В октябре шестьдесят шестого года, вернувшись из Магадана в Ленинград,
я попал в состав группы "творческой молодежи Ленинграда", направленной от
ленинградского обкома ВЛКСМ на три недели в Польшу -- Варшаву, Лодзь, Краков
и Вроцлав.
В группу нашу входило человек пятнадцать, в том числе несколько актеров
ленинградских театров, молодые литераторы, весьма популярный и еще молодой в
те годы эстрадный композитор Александр Колкер со своей женой, тоже известной
эстрадной певицей Марией Пахоменко, и мой близкий в то время приятель --
режиссер ленинградского театра имени Ленинского комсомола Анатолий Силин.

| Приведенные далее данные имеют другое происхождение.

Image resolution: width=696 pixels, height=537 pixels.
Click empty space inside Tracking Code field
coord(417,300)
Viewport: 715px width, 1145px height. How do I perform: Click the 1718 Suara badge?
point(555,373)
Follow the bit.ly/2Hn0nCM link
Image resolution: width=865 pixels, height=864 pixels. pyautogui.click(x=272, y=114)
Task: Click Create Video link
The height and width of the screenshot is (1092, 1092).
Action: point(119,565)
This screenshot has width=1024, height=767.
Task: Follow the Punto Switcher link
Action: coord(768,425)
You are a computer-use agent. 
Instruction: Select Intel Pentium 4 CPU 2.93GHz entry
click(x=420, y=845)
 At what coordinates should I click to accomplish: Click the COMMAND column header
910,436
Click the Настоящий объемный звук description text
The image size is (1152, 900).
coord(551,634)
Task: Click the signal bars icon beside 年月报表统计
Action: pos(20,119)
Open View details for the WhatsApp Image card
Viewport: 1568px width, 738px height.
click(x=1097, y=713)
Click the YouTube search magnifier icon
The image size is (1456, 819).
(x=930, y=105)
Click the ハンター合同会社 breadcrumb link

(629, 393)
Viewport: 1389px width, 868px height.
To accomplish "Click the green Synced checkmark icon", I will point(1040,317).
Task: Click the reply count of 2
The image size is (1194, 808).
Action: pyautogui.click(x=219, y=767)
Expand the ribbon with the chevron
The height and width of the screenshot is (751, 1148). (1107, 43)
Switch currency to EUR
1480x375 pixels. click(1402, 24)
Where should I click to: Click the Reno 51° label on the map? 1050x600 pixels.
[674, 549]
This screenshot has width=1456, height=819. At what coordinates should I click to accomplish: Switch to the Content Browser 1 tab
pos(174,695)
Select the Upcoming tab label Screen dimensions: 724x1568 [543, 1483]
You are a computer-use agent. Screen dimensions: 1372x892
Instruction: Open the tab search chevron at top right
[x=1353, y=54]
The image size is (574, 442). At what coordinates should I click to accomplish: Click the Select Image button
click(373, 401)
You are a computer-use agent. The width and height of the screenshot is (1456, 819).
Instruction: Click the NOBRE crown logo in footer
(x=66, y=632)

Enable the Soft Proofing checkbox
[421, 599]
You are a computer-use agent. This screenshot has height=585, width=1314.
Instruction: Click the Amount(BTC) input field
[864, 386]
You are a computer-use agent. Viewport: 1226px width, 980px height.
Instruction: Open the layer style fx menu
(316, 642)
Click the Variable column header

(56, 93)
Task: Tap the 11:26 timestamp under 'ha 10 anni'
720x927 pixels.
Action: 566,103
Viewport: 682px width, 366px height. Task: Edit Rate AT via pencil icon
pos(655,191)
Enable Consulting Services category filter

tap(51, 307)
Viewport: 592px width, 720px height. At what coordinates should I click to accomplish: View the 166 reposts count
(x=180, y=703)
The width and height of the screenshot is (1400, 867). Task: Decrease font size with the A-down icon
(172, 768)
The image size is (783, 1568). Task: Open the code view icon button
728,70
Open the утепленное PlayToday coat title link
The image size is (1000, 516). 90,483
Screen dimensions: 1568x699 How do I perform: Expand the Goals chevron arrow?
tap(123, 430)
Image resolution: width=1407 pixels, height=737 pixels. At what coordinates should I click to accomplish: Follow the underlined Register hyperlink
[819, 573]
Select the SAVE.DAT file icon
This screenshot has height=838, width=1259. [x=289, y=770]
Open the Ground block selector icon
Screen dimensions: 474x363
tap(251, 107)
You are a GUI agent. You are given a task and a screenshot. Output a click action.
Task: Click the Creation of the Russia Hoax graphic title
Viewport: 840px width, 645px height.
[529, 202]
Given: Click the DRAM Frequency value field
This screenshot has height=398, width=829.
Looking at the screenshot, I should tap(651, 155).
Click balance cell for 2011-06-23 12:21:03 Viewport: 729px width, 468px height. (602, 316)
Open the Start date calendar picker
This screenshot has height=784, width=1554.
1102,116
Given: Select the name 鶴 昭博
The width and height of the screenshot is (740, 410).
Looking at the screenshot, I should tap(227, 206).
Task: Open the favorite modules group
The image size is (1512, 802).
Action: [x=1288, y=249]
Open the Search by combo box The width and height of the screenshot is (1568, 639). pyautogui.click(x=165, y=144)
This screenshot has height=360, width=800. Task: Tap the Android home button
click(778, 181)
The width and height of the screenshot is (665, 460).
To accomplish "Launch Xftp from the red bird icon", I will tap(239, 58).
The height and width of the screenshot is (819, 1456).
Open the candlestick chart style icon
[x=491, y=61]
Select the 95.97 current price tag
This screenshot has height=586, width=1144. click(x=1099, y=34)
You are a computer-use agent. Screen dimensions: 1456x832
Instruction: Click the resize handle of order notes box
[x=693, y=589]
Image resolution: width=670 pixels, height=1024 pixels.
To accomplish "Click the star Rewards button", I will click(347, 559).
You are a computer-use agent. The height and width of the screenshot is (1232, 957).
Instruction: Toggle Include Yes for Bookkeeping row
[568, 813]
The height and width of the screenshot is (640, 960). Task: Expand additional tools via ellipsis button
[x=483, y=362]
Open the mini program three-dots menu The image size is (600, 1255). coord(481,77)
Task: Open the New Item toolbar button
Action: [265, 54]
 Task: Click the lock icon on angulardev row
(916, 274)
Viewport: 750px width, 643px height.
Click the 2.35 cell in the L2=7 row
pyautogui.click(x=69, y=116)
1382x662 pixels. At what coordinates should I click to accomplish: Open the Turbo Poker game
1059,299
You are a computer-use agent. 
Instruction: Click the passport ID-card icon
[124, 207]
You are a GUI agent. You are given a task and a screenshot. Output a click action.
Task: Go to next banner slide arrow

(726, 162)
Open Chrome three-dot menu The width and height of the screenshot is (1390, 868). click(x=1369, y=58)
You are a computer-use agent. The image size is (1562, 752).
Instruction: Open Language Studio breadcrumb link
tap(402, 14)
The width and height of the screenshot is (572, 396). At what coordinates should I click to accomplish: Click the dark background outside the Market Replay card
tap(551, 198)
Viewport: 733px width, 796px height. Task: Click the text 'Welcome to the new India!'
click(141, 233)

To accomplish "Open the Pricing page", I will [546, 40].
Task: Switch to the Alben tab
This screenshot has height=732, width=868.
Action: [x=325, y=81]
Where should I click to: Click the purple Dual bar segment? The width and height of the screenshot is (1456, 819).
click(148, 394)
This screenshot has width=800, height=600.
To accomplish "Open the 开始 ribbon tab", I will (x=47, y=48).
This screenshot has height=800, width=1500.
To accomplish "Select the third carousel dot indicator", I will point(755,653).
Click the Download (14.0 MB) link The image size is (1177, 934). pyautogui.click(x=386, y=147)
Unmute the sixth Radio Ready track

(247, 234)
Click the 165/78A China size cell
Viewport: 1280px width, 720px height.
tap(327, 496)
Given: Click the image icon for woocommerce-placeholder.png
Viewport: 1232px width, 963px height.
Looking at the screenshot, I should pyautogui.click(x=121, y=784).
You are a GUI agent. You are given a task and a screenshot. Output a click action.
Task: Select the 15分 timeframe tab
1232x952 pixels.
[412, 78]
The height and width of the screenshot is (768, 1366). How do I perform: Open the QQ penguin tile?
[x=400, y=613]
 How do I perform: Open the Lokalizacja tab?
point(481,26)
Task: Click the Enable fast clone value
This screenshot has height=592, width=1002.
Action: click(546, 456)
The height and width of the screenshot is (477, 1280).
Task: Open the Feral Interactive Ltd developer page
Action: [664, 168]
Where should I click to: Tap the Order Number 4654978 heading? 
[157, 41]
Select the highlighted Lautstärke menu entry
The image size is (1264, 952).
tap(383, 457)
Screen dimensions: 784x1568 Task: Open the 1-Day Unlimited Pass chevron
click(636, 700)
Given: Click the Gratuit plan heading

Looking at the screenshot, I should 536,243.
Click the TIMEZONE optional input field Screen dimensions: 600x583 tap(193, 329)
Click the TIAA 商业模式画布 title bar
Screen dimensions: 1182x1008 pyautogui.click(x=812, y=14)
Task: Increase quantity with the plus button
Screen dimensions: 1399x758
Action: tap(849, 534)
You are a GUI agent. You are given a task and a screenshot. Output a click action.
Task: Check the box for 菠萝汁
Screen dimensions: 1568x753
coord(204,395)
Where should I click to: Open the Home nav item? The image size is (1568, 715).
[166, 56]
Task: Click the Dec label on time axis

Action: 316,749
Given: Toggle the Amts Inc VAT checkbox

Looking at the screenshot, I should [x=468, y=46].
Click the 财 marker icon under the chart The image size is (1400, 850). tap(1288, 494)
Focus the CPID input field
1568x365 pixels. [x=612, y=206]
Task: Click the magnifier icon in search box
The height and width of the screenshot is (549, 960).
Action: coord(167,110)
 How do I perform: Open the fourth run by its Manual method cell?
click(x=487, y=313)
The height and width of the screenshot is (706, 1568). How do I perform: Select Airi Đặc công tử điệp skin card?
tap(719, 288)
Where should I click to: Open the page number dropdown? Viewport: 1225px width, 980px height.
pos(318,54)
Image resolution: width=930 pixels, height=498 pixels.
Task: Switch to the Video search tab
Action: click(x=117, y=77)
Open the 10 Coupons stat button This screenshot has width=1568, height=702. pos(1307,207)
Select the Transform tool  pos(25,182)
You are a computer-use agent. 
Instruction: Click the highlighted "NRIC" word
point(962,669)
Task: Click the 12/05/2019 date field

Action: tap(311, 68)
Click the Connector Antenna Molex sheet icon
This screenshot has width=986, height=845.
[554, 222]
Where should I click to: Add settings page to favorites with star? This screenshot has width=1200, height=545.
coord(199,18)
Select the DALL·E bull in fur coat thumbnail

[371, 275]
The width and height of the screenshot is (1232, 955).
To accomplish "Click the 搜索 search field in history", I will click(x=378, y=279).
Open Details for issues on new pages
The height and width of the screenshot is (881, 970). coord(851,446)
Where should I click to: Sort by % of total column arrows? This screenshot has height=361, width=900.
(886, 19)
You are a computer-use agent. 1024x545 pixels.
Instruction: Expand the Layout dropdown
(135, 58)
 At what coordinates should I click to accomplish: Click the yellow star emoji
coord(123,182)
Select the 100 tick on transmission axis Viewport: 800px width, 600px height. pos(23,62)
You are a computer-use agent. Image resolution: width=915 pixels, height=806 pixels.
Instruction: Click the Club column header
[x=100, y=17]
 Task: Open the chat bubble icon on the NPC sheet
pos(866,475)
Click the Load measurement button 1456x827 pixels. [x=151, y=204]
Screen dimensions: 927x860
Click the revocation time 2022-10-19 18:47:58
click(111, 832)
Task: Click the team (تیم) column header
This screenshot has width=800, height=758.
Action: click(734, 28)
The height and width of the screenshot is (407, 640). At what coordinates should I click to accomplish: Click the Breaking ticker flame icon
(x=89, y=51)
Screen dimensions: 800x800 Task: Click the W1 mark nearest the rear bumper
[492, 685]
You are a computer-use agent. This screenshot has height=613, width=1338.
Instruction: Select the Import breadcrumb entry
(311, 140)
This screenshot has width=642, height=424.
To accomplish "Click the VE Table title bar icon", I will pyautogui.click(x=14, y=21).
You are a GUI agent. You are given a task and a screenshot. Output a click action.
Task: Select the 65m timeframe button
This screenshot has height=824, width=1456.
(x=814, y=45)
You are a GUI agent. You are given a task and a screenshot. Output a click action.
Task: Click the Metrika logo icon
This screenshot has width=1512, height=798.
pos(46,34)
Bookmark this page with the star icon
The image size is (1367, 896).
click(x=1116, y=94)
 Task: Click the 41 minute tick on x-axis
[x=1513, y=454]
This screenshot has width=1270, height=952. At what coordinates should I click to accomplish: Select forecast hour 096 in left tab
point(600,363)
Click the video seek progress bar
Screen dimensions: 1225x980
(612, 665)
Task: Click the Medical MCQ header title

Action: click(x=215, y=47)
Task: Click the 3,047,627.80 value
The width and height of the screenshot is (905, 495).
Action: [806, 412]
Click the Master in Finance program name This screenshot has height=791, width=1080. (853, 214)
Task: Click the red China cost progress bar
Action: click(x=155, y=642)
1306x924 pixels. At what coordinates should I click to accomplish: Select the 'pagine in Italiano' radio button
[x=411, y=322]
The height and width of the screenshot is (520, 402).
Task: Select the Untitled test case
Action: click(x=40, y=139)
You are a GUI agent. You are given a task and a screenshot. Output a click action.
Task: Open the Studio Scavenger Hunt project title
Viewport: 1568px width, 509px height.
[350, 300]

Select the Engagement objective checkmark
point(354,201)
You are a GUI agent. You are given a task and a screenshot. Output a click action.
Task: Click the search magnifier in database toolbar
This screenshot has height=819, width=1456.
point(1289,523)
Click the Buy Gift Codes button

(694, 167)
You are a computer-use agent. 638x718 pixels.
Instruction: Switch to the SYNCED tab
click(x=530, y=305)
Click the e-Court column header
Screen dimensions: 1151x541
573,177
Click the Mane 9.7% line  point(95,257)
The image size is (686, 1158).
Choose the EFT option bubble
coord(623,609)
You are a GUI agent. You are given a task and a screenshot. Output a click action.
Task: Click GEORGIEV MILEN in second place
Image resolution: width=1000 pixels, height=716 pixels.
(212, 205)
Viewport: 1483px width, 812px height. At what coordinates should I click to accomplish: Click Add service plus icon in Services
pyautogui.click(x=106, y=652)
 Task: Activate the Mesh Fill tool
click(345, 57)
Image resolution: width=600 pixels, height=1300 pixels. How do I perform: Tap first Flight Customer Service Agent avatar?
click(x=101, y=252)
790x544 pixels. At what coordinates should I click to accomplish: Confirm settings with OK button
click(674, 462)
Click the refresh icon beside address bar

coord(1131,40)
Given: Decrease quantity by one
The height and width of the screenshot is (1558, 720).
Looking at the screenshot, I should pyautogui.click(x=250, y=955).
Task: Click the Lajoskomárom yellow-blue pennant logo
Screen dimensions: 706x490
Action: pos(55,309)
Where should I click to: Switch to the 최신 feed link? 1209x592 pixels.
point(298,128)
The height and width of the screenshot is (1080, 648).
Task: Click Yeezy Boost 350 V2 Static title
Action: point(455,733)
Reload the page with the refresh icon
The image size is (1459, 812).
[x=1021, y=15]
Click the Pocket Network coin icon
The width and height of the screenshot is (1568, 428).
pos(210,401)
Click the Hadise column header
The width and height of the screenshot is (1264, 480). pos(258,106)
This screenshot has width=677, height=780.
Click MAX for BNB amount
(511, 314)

Для меня это было первым открытием Польши, которую в ту пору знал только по
знаменитым фильмам Вайды, Мунка и Кавалеровича и стихам польских поэтов в
переводах Слуцкого. Нам повезло с поездкой -- в Варшаве мы попали в
"Повшехный театр" Адама Ханушкевича и другие современные и поэтому
непривычные для нас театры. Во Вроцлаве познакомились и успели выпить вина
со Збигневым Цибульским, буквально за неделю до его безвременной и
трагической гибели, в Лодзи -- посмотреть на киностудии более десятка
недоступных для нас в Союзе фильмов, в том числе "Восемь с половиной"
Феллини, "Дрожь" и "Птицы" Хичкока и многие другие, в Кракове --
познакомиться с сокровищами Вавельского королевского замка.